For a related Cell study, an international team led by another group at Dana-Farber and the Broad describe an AR enhancer that is somatically acquired in advanced prostate cancers, contributing to prostate cancer proliferation and therapeutic resistance. The researchers initially identified the suspicious somatically acquired AR enhancer — appearing as a DNaseI hypersensitivity peak — using available copy number profiles for 149 tumor samples from 60 men with castration-resistant prostate cancer. They subsequently characterized this site and its effects in more detail using a combination of chromatin immunoprecipitation sequencing, CRISPR-based genome editing, and epigenetic screening. From these and other findings, the authors say, "[w]e speculate that future efforts to target this enhancer may present additional viable opportunities for targeting the AR in advanced prostate cancer."

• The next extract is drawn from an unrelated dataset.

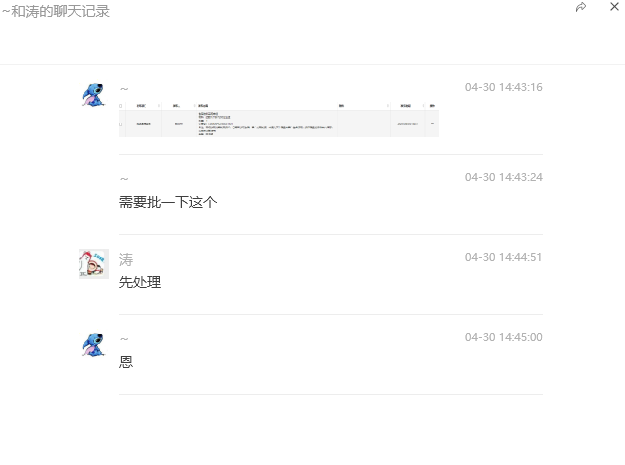Click sender name ~ above 恩

pyautogui.click(x=124, y=339)
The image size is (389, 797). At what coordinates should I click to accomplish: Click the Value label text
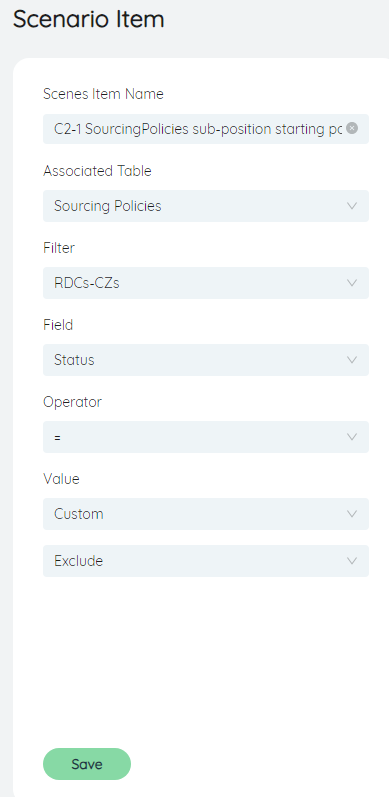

Finally, researchers from Caltech, the University of California, Los Angeles, the University of California, Riverside, and Stanford University introduce intron seqFISH, an in situ approach for visualizing burgeoning messenger RNA and long non-coding RNAs (lncRNAs) in individual cells. Using this multiplexed single-molecule imaging and immunofluorescence approach, the team tracked nascent transcription at 10,421 genes in mouse embryonic stem cells and fibroblasts, uncovering transcriptome dynamics over time and transcriptionally active loci at chromosome territory surfaces. "Together, spatial genomics of the nascent transcriptome by intron seqFISH reveals nuclear organizational principles and fast dynamics in single cells that are otherwise obscured," the authors write.